Données de repérage de mots et d'éléments:
════
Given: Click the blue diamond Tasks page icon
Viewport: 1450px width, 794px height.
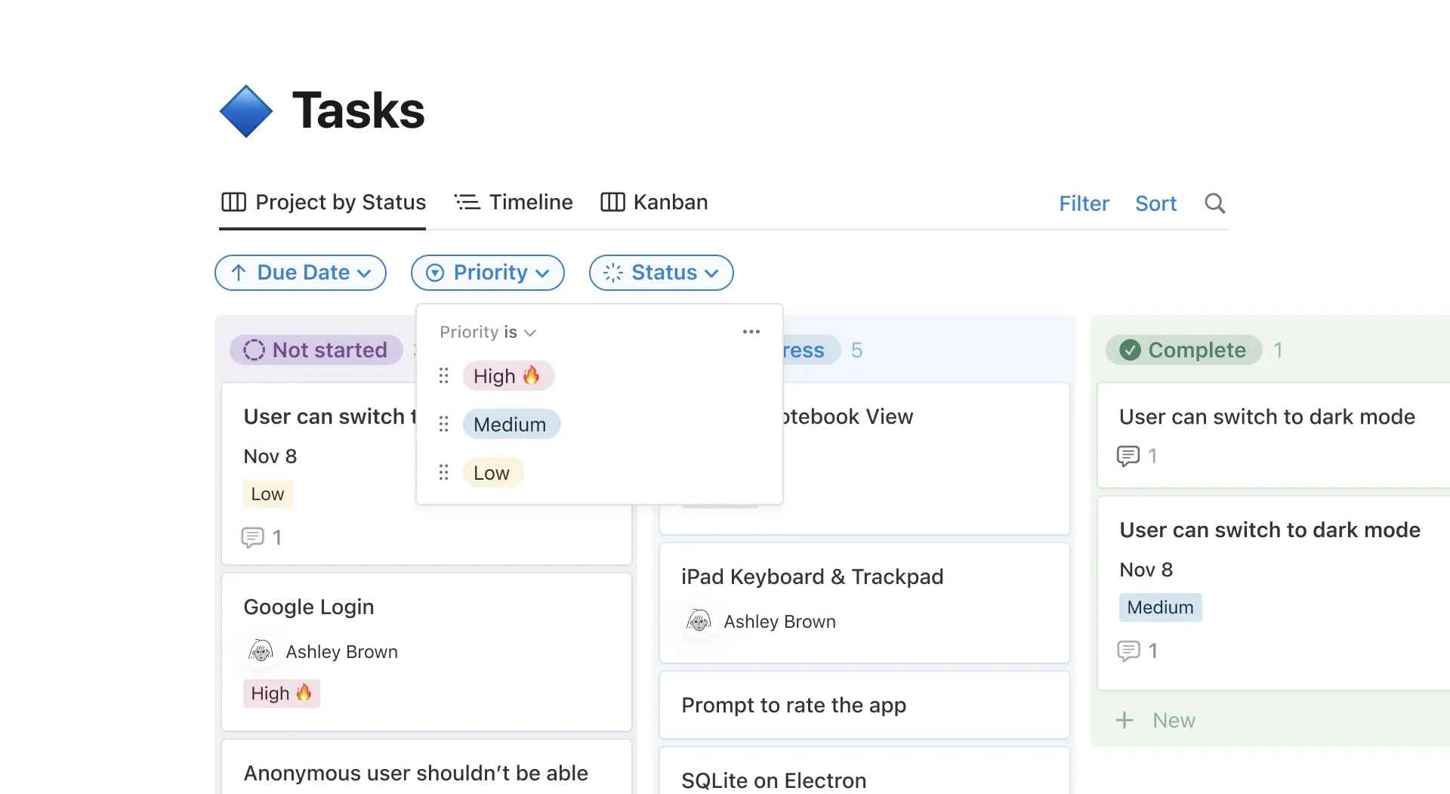Looking at the screenshot, I should pyautogui.click(x=246, y=111).
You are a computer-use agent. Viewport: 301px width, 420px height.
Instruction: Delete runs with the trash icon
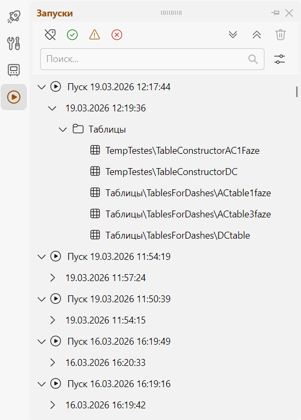click(280, 35)
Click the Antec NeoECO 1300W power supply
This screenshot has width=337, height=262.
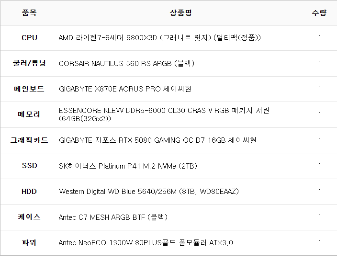[146, 243]
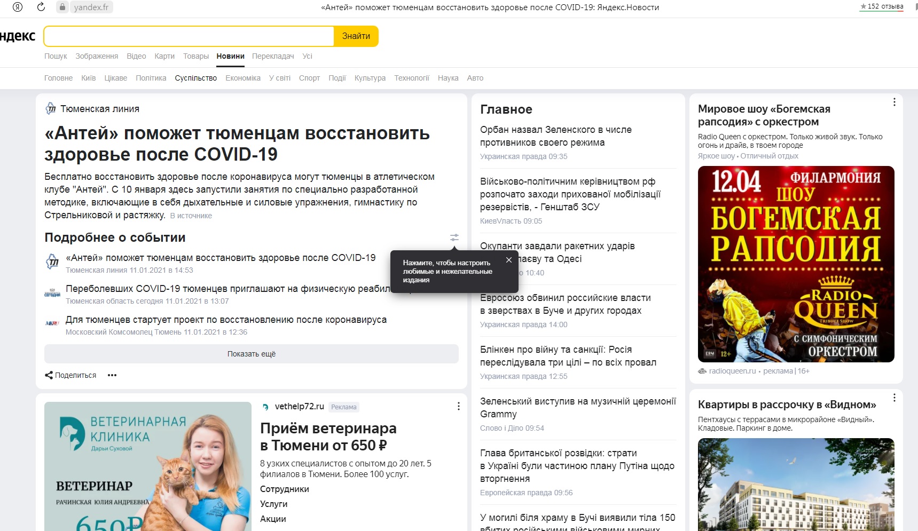Open options menu for vethelp72.ru ad
The width and height of the screenshot is (918, 531).
(458, 407)
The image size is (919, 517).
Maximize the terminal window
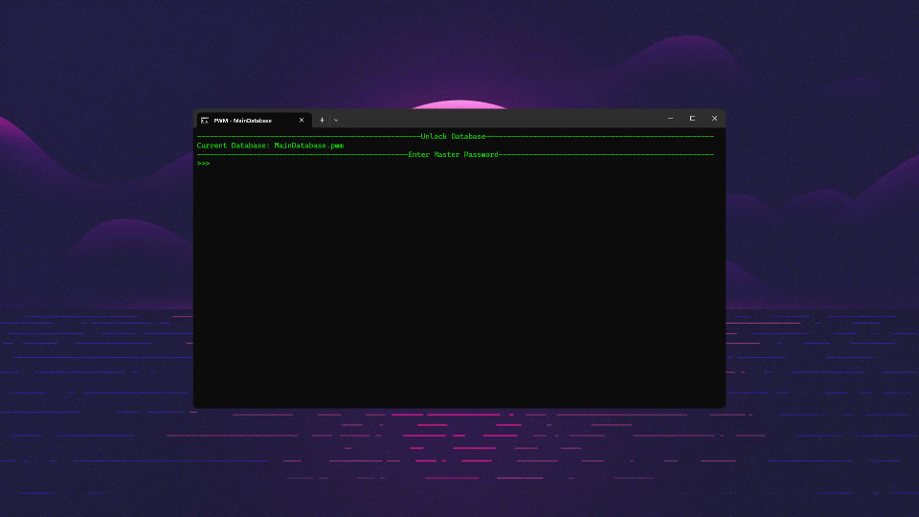point(692,119)
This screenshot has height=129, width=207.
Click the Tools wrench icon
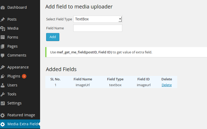point(3,94)
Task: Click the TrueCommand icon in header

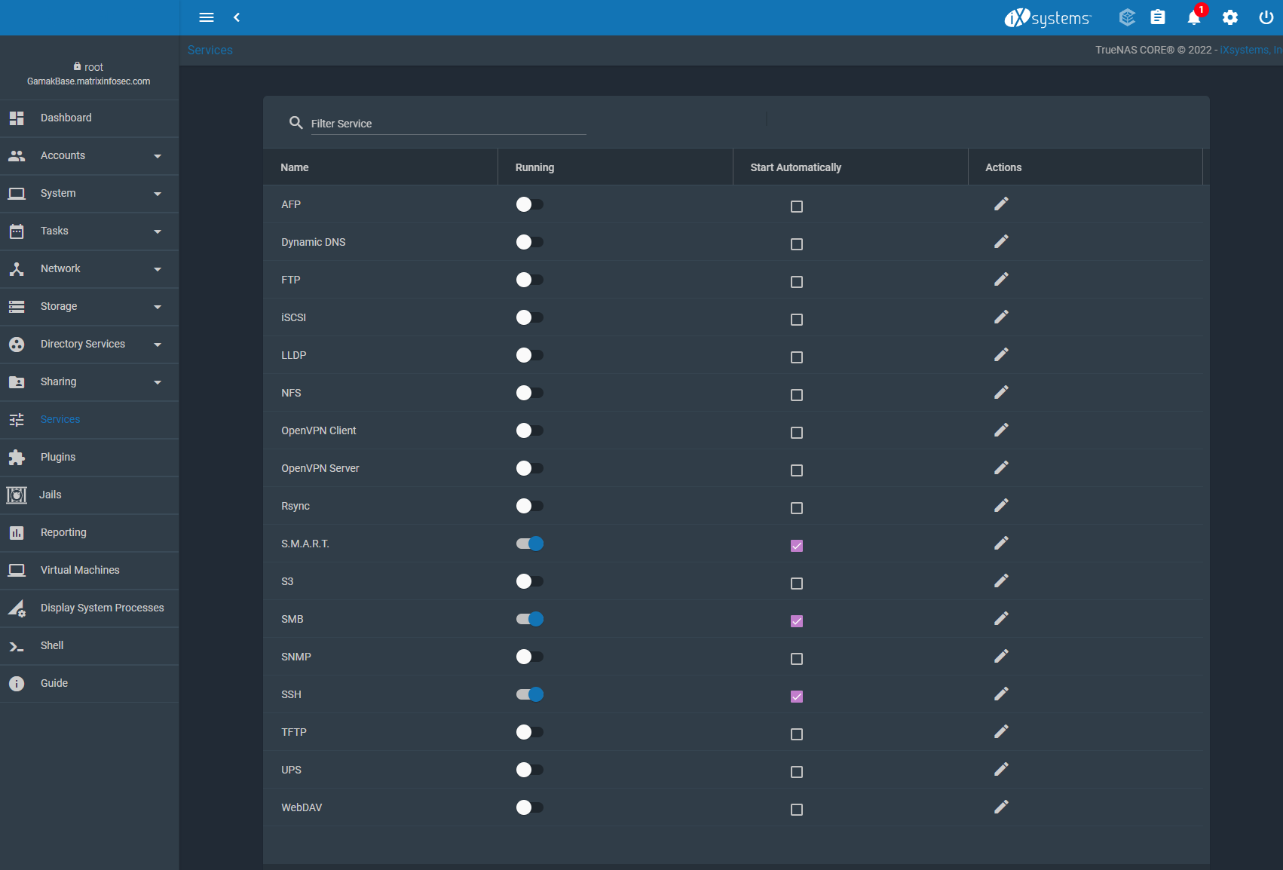Action: pos(1127,17)
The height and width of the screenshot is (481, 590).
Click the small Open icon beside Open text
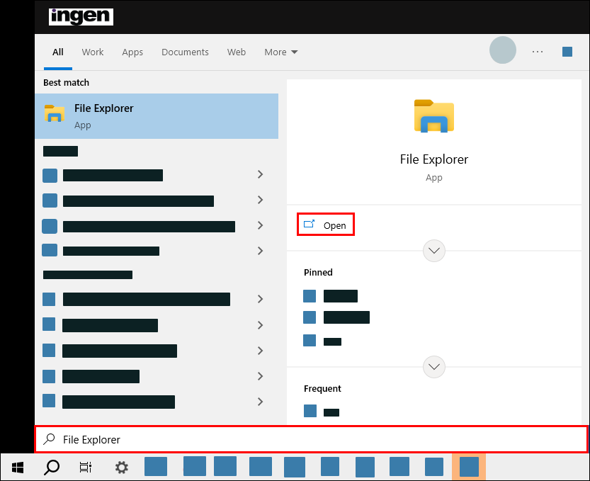(x=308, y=224)
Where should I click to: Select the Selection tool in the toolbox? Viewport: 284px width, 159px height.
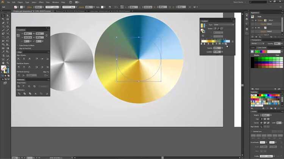(x=3, y=15)
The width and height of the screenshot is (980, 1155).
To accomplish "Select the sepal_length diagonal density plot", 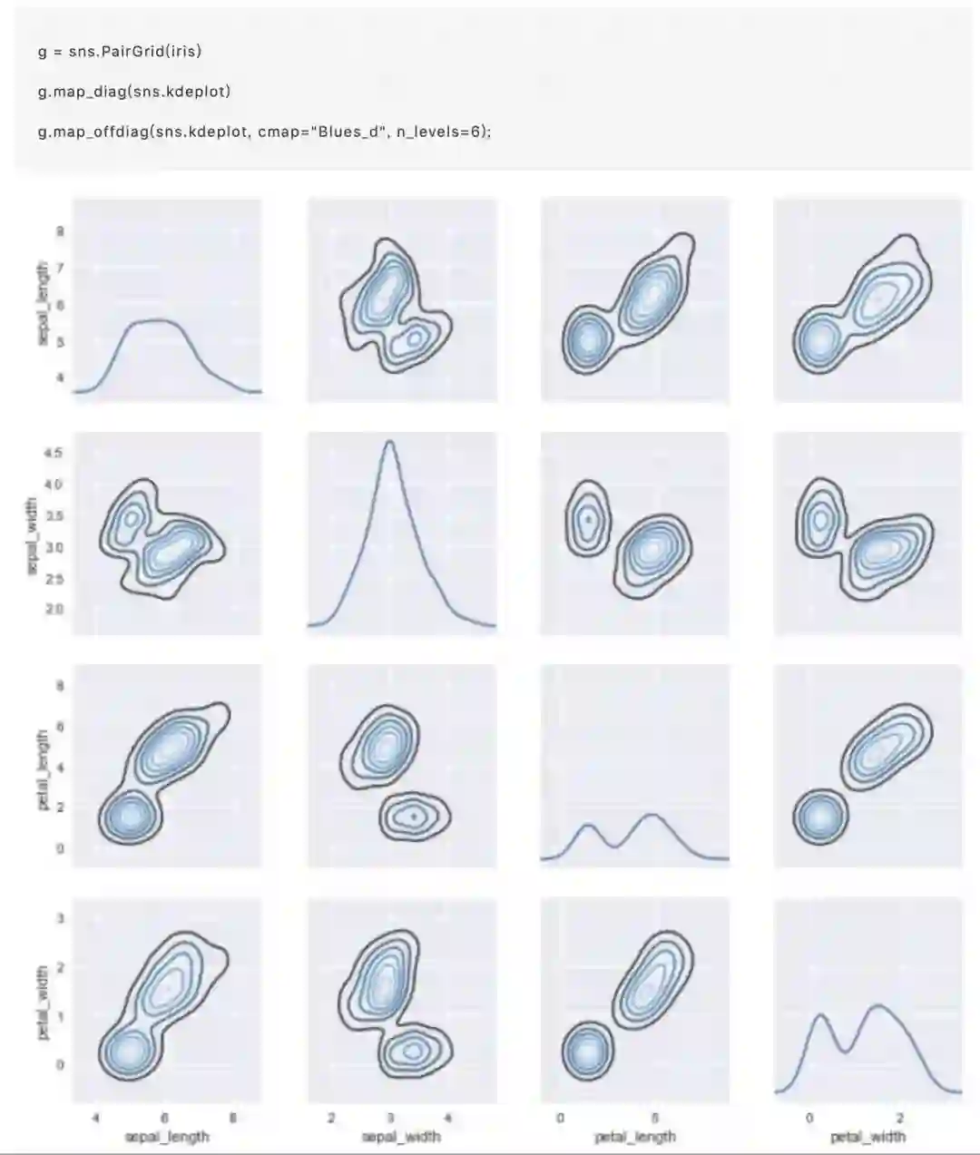I will coord(167,300).
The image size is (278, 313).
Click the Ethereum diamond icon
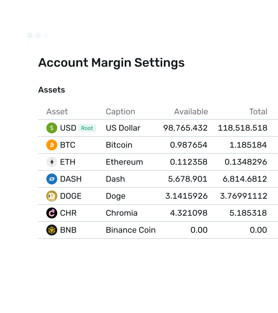(51, 162)
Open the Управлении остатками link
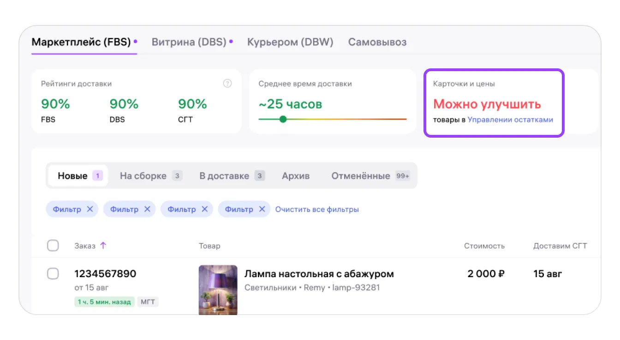Viewport: 620px width, 340px height. [x=510, y=120]

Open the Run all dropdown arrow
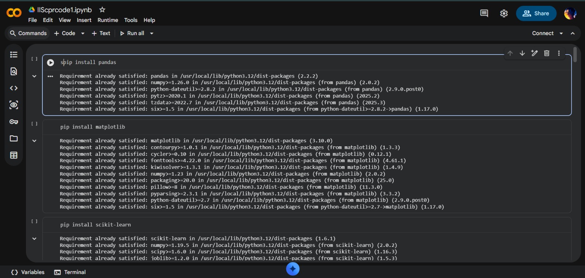[152, 33]
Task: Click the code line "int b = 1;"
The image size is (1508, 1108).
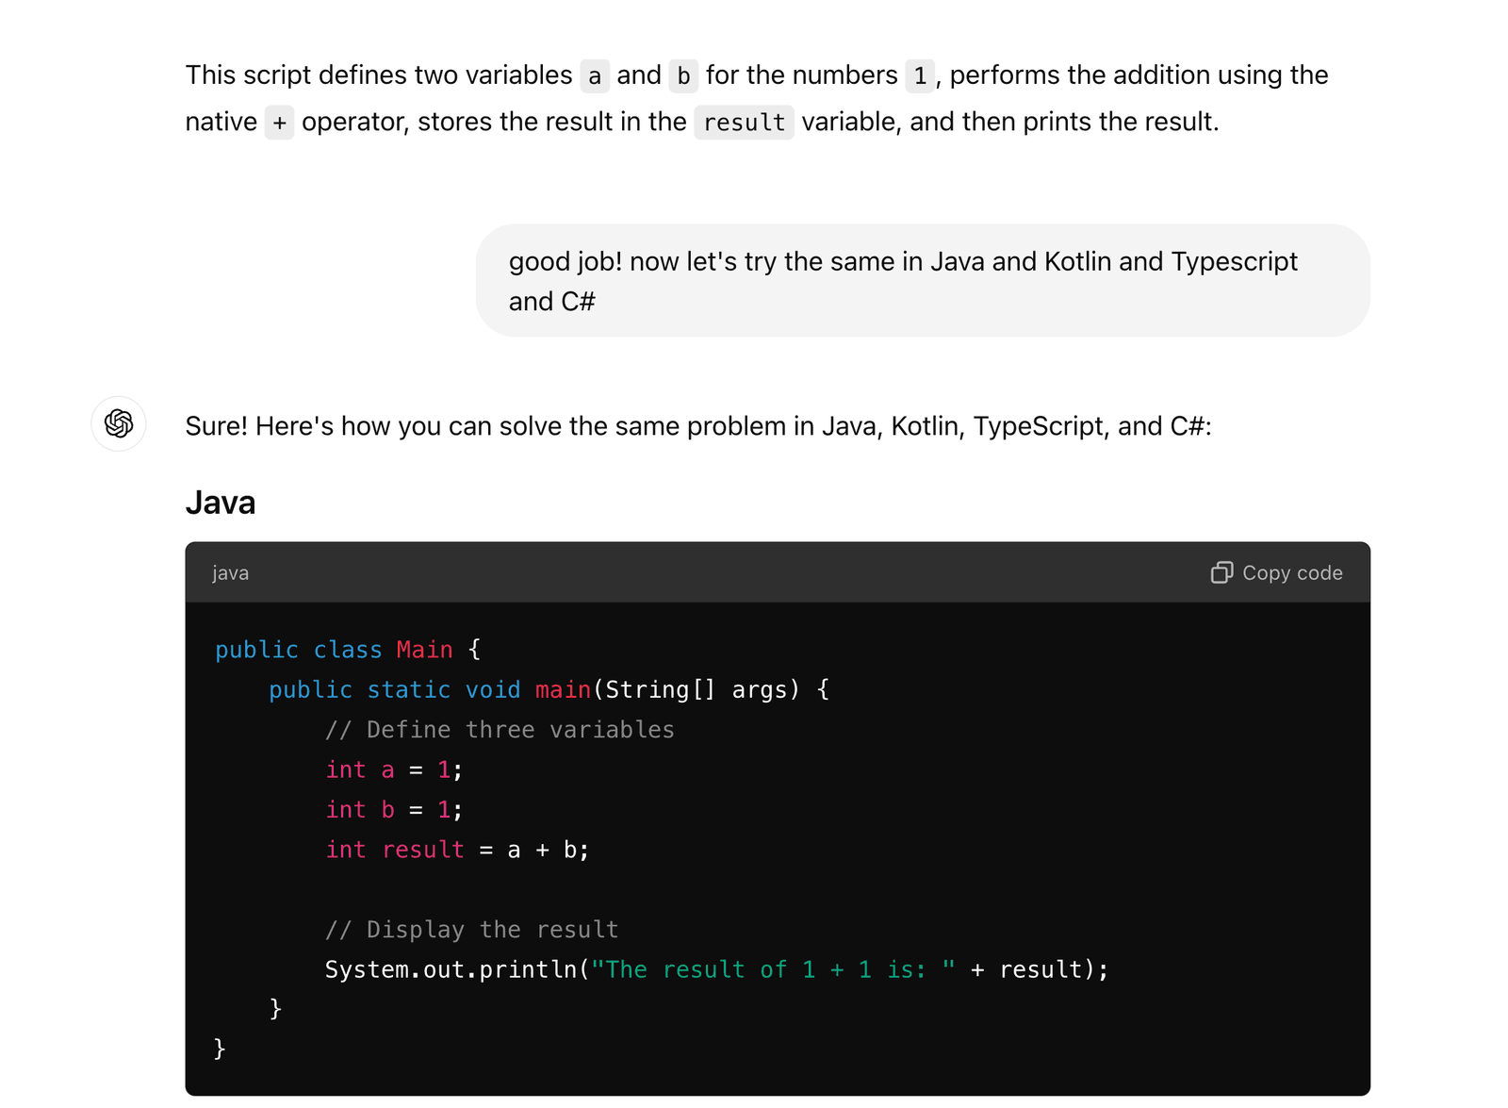Action: click(394, 810)
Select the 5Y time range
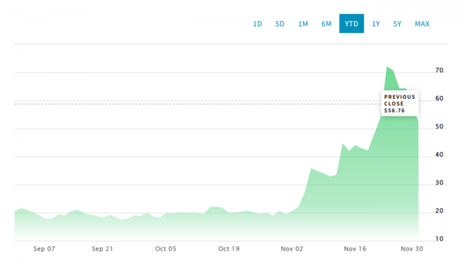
════
» CONSIGNE:
Relevez toutes les lignes des données qui contiennent le mot « image ».

» RÉSULTAT:
The image size is (919, 517).
The image size is (278, 313).
The image size is (1508, 1108).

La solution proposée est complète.